**TAREFA ATRIBUÍDA 1**
Devolva, sem alterações, o trecho do texto sobre a reforma da escola que vai de “As obras tiveram” até “e outros equipamentos.”, inclusive.
**TAREFA ATRIBUÍDA 2**
No texto sobre a reforma da escola, que porcentagem do salário de cada interno é destinada à compra de materiais para futuras reformas escolares?
**TAREFA ATRIBUÍDA 3**
Continue o texto sobre a revitalização da Escola Estadual Professora Delmira Ramos a partir do ponto em que ele termina.

**TRECHO PARA LEITURA**
-.-.-

A Escola Estadual Professora Delmira Ramos, localizada no bairro Coophavila, em Campo Grande, está passando por uma grande revitalização como parte do programa ‘Revitalizando a Educação com Liberdade’. A iniciativa, que está reformando sua 16ª escola, conta com a mão de obra de detentos do regime semiaberto e é fruto de uma parceria entre a Agepen (Agência Estadual de Administração do Sistema Penitenciário), o Tribunal de Justiça de Mato Grosso do Sul, por meio da 2ª Vara de Execução Penal de Campo Grande, e a Secretaria Estadual de Educação.
As obras tiveram início em 5 de dezembro de 2024 e devem ser concluídas até o final de abril. Com um investimento total de R$ 650 mil, a revitalização inclui melhorias estruturais essenciais, como reforma do telhado, dos banheiros, instalação de novos forros, pintura geral, reestruturação hidráulica e aprimoramento da cozinha e despensa.
A escola, que atende cerca de 300 alunos do 4º ao 9º ano do ensino fundamental em período integral, também ganhará acessibilidade aprimorada, nova cobertura na entrada, bancos de alvenaria no pátio, jardinagem e uma reestruturação da rede elétrica para instalação de ar-condicionado e outros equipamentos.
O diferencial do projeto está na força de trabalho utilizada: 25 detentos Centro Penal Agroindustrial da Gameleira atuam diretamente na obra, desempenhando funções como pedreiros, pintores, serralheiros e eletricistas. Cada interno recebe um salário-mínimo mensal pelo trabalho, sendo que 10% desse valor é destinado à compra de materiais para futuras reformas escolares.
“Essa é a 16ª escola reformada com a mão de obra de presos do regime semiaberto de Campo Grande. O objetivo é proporcionar melhorias estruturais nas escolas e, ao mesmo tempo, oferecer uma oportunidade de reinserção social aos internos. Nossa ideia é transformar presos em trabalhadores”, enfatizou o juiz Albino Coimbra Neto, titular da 2ª VEP, durante vistoria técnica às obras nessa terça-feira (18.3).

-.-.-

Registros guardados:
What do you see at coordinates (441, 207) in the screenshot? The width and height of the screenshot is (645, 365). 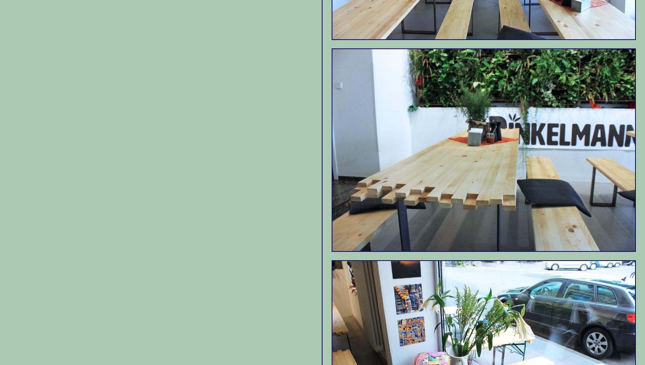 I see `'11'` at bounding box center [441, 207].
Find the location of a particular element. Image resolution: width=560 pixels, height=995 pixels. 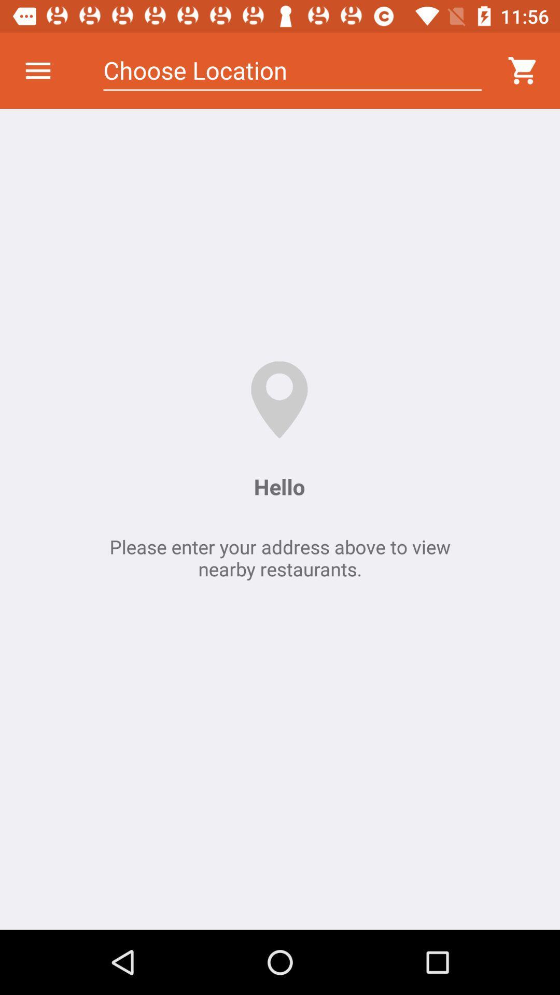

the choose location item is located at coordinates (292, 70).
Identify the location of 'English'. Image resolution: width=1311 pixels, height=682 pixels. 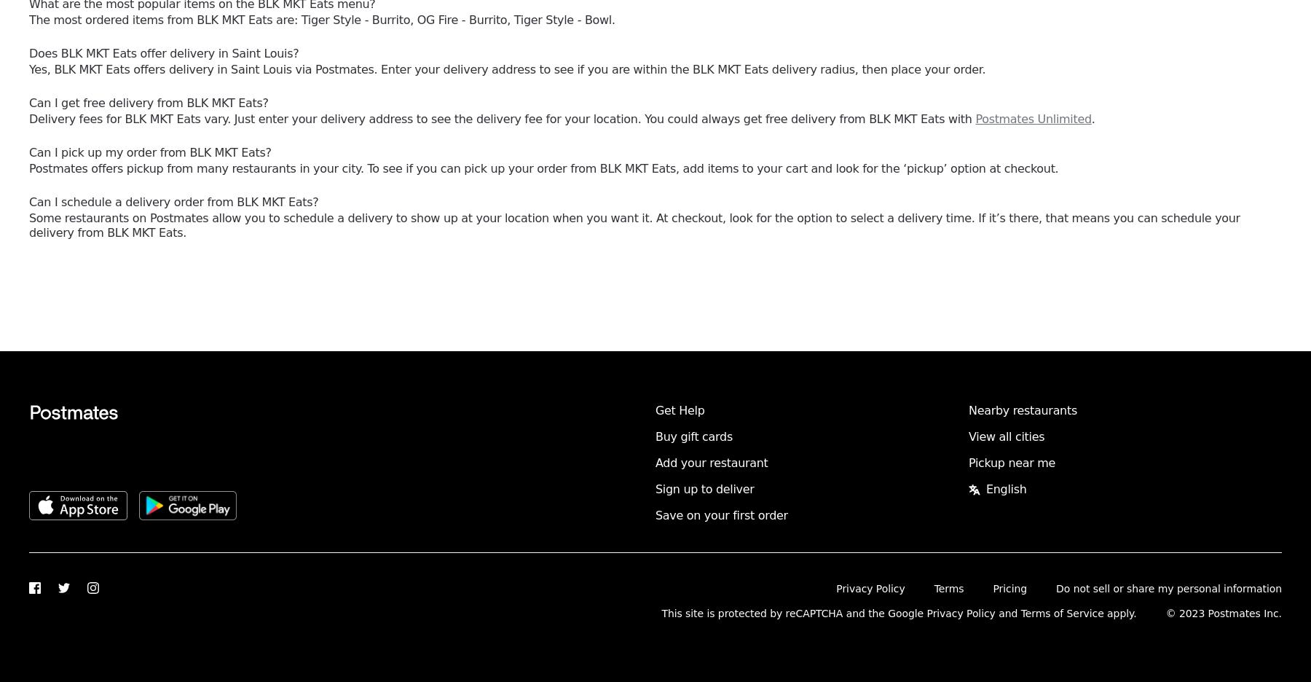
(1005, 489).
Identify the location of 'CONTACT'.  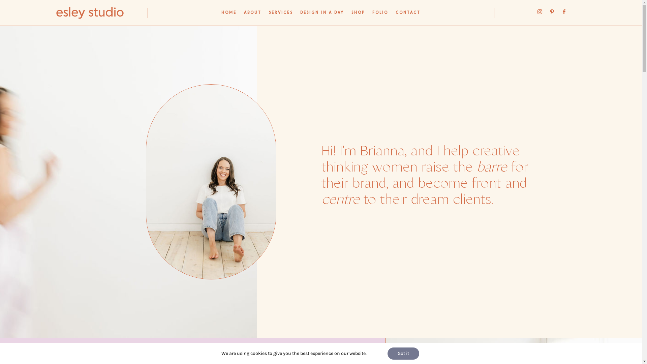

-.-.-

**RESULTADO 1**
As obras tiveram início em 5 de dezembro de 2024 e devem ser concluídas até o final de abril. Com um investimento total de R$ 650 mil, a revitalização inclui melhorias estruturais essenciais, como reforma do telhado, dos banheiros, instalação de novos forros, pintura geral, reestruturação hidráulica e aprimoramento da cozinha e despensa.
A escola, que atende cerca de 300 alunos do 4º ao 9º ano do ensino fundamental em período integral, também ganhará acessibilidade aprimorada, nova cobertura na entrada, bancos de alvenaria no pátio, jardinagem e uma reestruturação da rede elétrica para instalação de ar-condicionado e outros equipamentos.

**RESULTADO 2**
10% do salário-mínimo mensal.

**RESULTADO 3**
Para o diretor do Centro Penal Agroindustrial da Gameleira, Ricardo Teixeira de Brito, o programa é uma chance de profissionalização para os internos. “Essa iniciativa dá aos detentos uma oportunidade real de aprendizado em diversas áreas, como pintura, elétrica e alvenaria. Ao mesmo tempo em que beneficia as escolas, contribui para que os reeducandos possam reconstruir suas vidas após o cumprimento da pena”, ressaltou o dirigente, que acompanhou a visita. “Ao proporcionar aos internos uma nova perspectiva de vida e, simultaneamente, melhorar a infraestrutura das escolas públicas, a iniciativa mostra que é possível transformar desafios em oportunidades reais de crescimento para todos os envolvidos”, complementou.
Já a diretora da Escola Estadual Professora Delmira Ramos, Gigliola Vince, destacou a relevância do projeto para a educação e para o bem-estar dos alunos. “A estrutura da escola influencia diretamente na qualidade do ensino. Salas bem equipadas, uma instalação adequada e espaços confortáveis fazem toda a diferença no aprendizado dos estudantes”, disse.